____ Dataset records
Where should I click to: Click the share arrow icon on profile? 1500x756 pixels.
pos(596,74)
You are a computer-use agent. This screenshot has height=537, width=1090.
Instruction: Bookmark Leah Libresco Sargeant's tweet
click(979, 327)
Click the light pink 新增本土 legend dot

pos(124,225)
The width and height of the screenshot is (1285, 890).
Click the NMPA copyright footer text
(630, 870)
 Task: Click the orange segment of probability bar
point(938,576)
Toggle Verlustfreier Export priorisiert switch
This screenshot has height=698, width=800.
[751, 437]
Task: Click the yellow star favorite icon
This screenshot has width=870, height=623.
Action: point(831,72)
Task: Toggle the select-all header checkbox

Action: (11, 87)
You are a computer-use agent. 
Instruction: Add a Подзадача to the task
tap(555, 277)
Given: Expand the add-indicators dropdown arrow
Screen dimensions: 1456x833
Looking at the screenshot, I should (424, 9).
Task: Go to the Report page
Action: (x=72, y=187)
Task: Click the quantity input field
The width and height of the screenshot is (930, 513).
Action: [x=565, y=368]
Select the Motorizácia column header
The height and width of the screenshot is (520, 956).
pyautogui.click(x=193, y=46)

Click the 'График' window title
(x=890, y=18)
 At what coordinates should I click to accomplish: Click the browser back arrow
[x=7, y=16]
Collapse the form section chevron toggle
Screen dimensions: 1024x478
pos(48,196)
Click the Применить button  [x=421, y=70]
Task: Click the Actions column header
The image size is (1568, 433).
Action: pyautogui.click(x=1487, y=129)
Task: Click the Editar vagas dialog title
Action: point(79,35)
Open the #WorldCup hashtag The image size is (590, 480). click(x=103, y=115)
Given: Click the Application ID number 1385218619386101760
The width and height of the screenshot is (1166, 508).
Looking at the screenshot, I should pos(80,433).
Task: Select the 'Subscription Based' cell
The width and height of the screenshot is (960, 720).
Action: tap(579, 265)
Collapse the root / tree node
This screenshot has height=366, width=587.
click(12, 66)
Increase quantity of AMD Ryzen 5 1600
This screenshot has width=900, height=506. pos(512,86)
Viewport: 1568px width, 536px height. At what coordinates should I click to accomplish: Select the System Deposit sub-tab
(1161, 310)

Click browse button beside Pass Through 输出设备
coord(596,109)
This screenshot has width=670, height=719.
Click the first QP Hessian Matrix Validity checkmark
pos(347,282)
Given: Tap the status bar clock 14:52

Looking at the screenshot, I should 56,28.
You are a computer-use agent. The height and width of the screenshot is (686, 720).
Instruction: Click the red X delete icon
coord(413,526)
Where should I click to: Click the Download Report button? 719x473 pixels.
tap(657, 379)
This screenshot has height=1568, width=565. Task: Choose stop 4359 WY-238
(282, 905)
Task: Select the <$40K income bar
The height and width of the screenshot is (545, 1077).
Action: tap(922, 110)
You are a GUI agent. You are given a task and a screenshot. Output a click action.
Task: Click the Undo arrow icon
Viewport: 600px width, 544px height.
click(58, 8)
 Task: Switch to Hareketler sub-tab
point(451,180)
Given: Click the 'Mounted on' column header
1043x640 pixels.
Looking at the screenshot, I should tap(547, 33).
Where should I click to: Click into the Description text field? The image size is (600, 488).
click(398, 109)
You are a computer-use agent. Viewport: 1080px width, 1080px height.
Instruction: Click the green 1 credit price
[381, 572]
________
Your assignment: The data above needs retyping. Reproduce each line exactly.

Task response:
Where should I click to: Click the share arrow icon on profile? 1500x756 pixels.
pos(596,74)
You are a computer-use agent. This screenshot has height=537, width=1090.
Instruction: Bookmark Leah Libresco Sargeant's tweet
click(979, 327)
Click the light pink 新增本土 legend dot

pos(124,225)
The width and height of the screenshot is (1285, 890).
Click the NMPA copyright footer text
(630, 870)
 Task: Click the orange segment of probability bar
point(938,576)
Toggle Verlustfreier Export priorisiert switch
This screenshot has height=698, width=800.
[751, 437]
Task: Click the yellow star favorite icon
This screenshot has width=870, height=623.
Action: point(831,72)
Task: Toggle the select-all header checkbox

Action: (11, 87)
You are a computer-use agent. 
Instruction: Add a Подзадача to the task
tap(555, 277)
Given: Expand the add-indicators dropdown arrow
Screen dimensions: 1456x833
Looking at the screenshot, I should (424, 9).
Task: Go to the Report page
Action: (x=72, y=187)
Task: Click the quantity input field
The width and height of the screenshot is (930, 513).
Action: [x=565, y=368]
Select the Motorizácia column header
The height and width of the screenshot is (520, 956).
pyautogui.click(x=193, y=46)

Click the 'График' window title
(x=890, y=18)
 At what coordinates should I click to accomplish: Click the browser back arrow
[x=7, y=16]
Collapse the form section chevron toggle
Screen dimensions: 1024x478
pos(48,196)
Click the Применить button  [x=421, y=70]
Task: Click the Actions column header
The image size is (1568, 433).
Action: pyautogui.click(x=1487, y=129)
Task: Click the Editar vagas dialog title
Action: point(79,35)
Open the #WorldCup hashtag The image size is (590, 480). click(x=103, y=115)
Given: Click the Application ID number 1385218619386101760
The width and height of the screenshot is (1166, 508).
Looking at the screenshot, I should pos(80,433).
Task: Select the 'Subscription Based' cell
The width and height of the screenshot is (960, 720).
Action: tap(579, 265)
Collapse the root / tree node
This screenshot has height=366, width=587.
click(12, 66)
Increase quantity of AMD Ryzen 5 1600
This screenshot has width=900, height=506. pos(512,86)
Viewport: 1568px width, 536px height. At what coordinates should I click to accomplish: Select the System Deposit sub-tab
(1161, 310)

Click browse button beside Pass Through 输出设备
coord(596,109)
This screenshot has width=670, height=719.
Click the first QP Hessian Matrix Validity checkmark
pos(347,282)
Given: Tap the status bar clock 14:52

Looking at the screenshot, I should 56,28.
You are a computer-use agent. The height and width of the screenshot is (686, 720).
Instruction: Click the red X delete icon
coord(413,526)
Where should I click to: Click the Download Report button? 719x473 pixels.
tap(657, 379)
This screenshot has height=1568, width=565. Task: Choose stop 4359 WY-238
(282, 905)
Task: Select the <$40K income bar
The height and width of the screenshot is (545, 1077).
Action: tap(922, 110)
You are a GUI agent. You are given a task and a screenshot. Output a click action.
Task: Click the Undo arrow icon
Viewport: 600px width, 544px height.
click(58, 8)
 Task: Switch to Hareketler sub-tab
point(451,180)
Given: Click the 'Mounted on' column header
1043x640 pixels.
Looking at the screenshot, I should tap(547, 33).
Where should I click to: Click into the Description text field? The image size is (600, 488).
click(398, 109)
You are a computer-use agent. Viewport: 1080px width, 1080px height.
Instruction: Click the green 1 credit price
[381, 572]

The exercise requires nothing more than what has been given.